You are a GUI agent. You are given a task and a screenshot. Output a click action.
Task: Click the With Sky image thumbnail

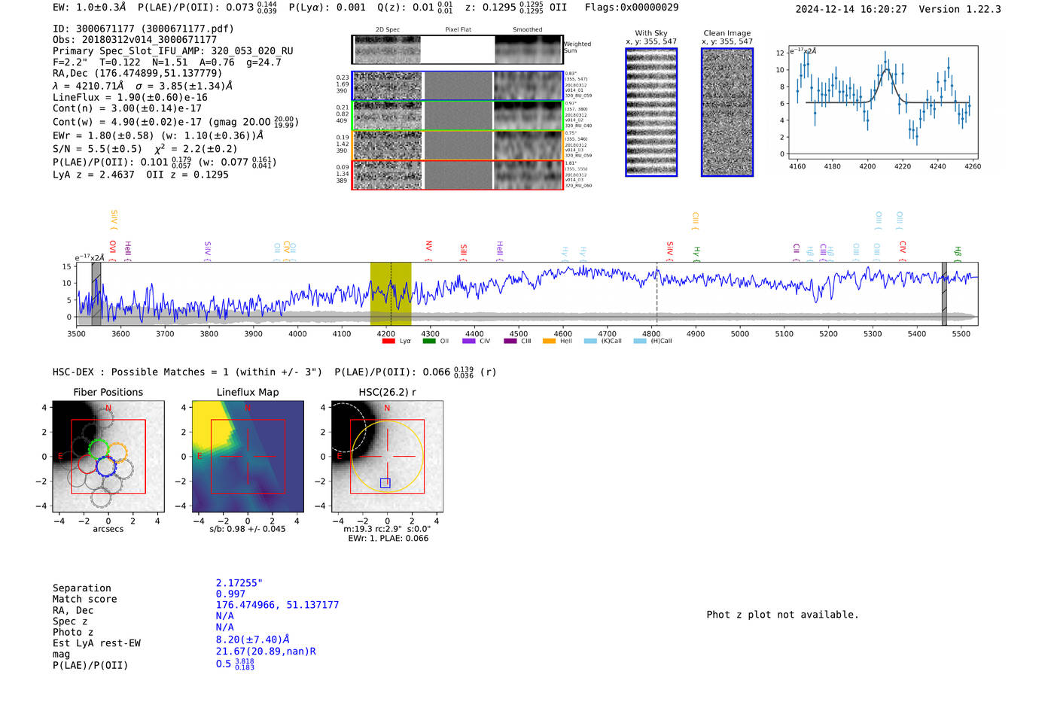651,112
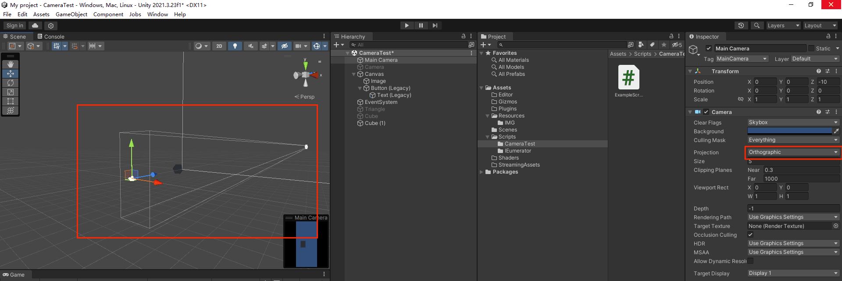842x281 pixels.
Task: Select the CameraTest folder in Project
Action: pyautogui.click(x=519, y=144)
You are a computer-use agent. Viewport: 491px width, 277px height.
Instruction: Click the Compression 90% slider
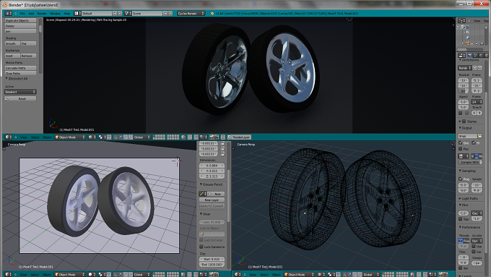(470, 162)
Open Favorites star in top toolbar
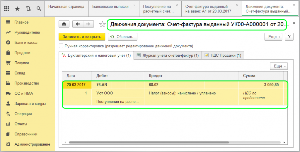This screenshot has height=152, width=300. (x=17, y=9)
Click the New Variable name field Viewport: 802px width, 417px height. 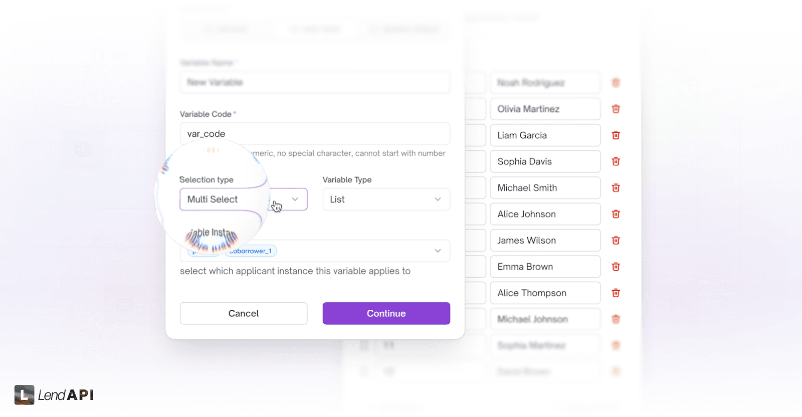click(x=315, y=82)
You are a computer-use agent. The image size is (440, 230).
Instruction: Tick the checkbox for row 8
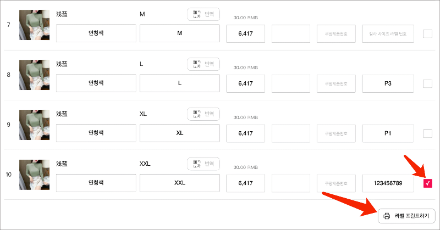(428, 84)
--
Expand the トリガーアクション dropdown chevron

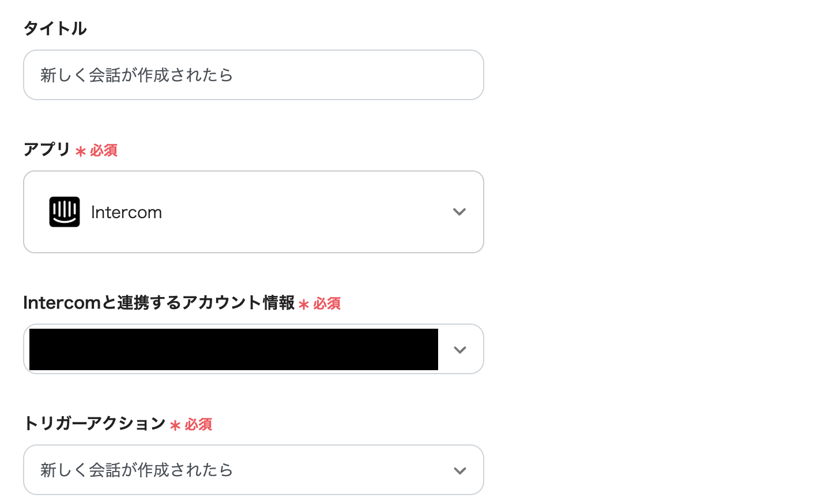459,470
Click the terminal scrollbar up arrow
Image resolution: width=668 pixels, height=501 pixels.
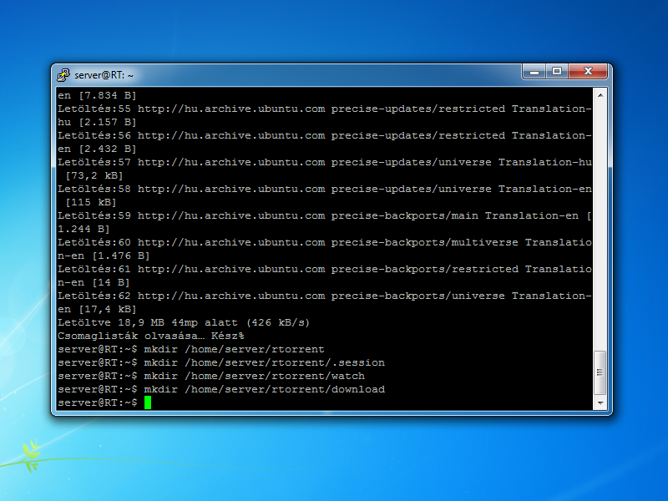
--
### Task statement
For the material above, give again only the lines starting at the line that contains "You are a GUI" and ending at the line that contains "You are a computer-use agent. Viewport: 491px". Pictures do not belong in the copy.

### Response to this exercise
You are a GUI agent. You are given a task and a screenshot. Output a click action.
Task: Click the With Sky image thumbnail

651,112
842x281 pixels.
Task: Select the CameraTest folder in Project
Action: pyautogui.click(x=519, y=144)
You are a computer-use agent. Viewport: 491px width, 277px height.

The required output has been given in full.